» **EXERCISE AIM**
The answer is every line of the records that holds the word "agent", copied in full.

» **SOURCE MATERIAL**
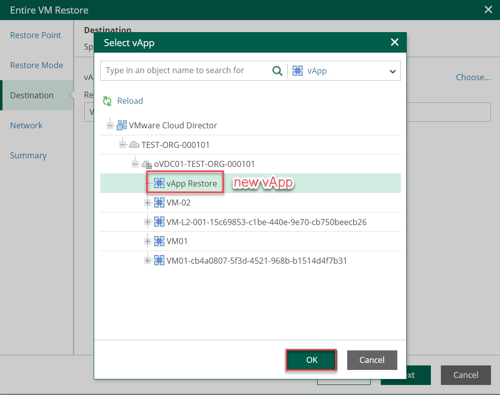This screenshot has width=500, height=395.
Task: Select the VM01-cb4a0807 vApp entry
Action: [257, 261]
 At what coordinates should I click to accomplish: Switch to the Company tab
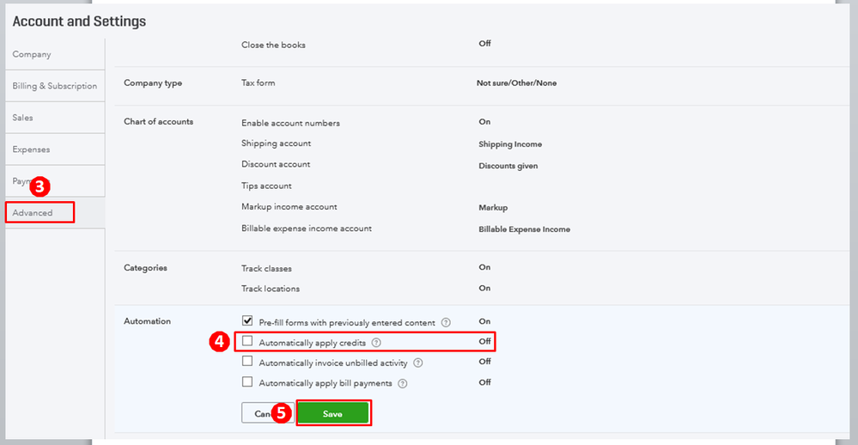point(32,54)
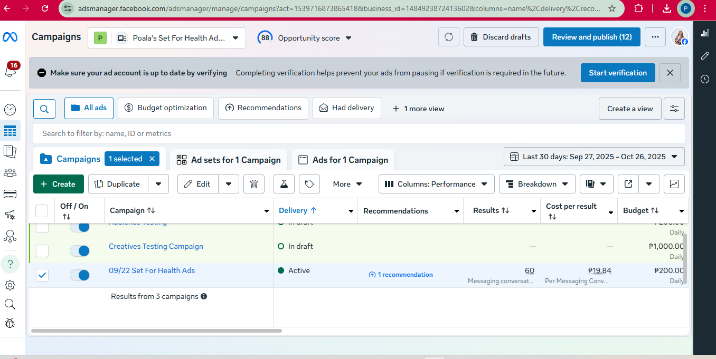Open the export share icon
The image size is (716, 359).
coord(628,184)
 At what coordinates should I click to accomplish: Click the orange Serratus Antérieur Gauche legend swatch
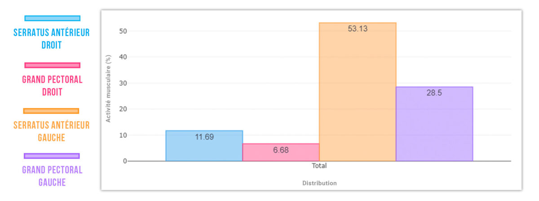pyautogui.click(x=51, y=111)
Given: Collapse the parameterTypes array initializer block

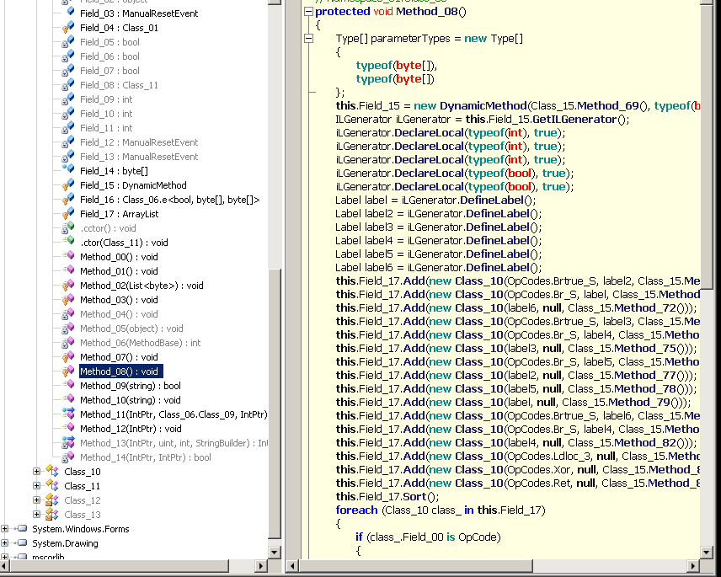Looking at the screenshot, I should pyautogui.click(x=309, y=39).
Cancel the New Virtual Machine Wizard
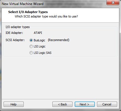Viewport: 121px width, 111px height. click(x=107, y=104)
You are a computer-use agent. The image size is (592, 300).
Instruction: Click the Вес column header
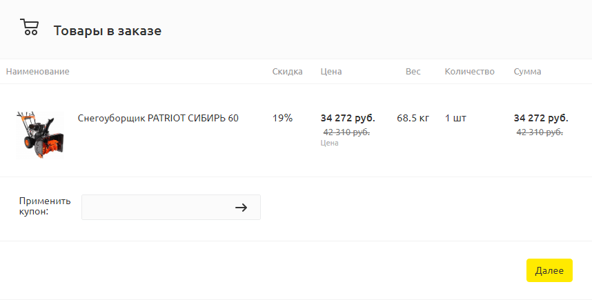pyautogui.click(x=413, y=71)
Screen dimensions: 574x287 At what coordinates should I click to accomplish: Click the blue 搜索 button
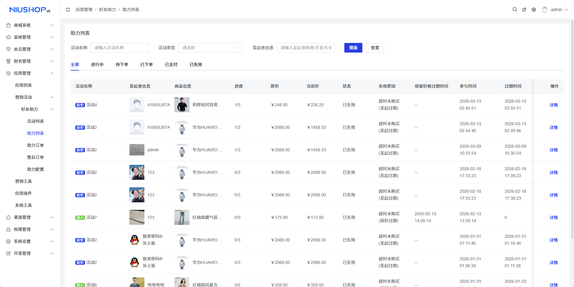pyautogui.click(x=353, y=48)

--

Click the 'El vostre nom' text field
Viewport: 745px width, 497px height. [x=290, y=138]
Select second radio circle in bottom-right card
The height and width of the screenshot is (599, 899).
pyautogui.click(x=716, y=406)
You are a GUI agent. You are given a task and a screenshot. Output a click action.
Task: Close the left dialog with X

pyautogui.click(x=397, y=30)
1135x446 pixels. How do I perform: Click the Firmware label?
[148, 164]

» **REPLY TO THE EXERCISE**
You are a computer-use agent. The image size is (592, 300).
You are a GUI agent. You are given a task and a screenshot. Output a click action.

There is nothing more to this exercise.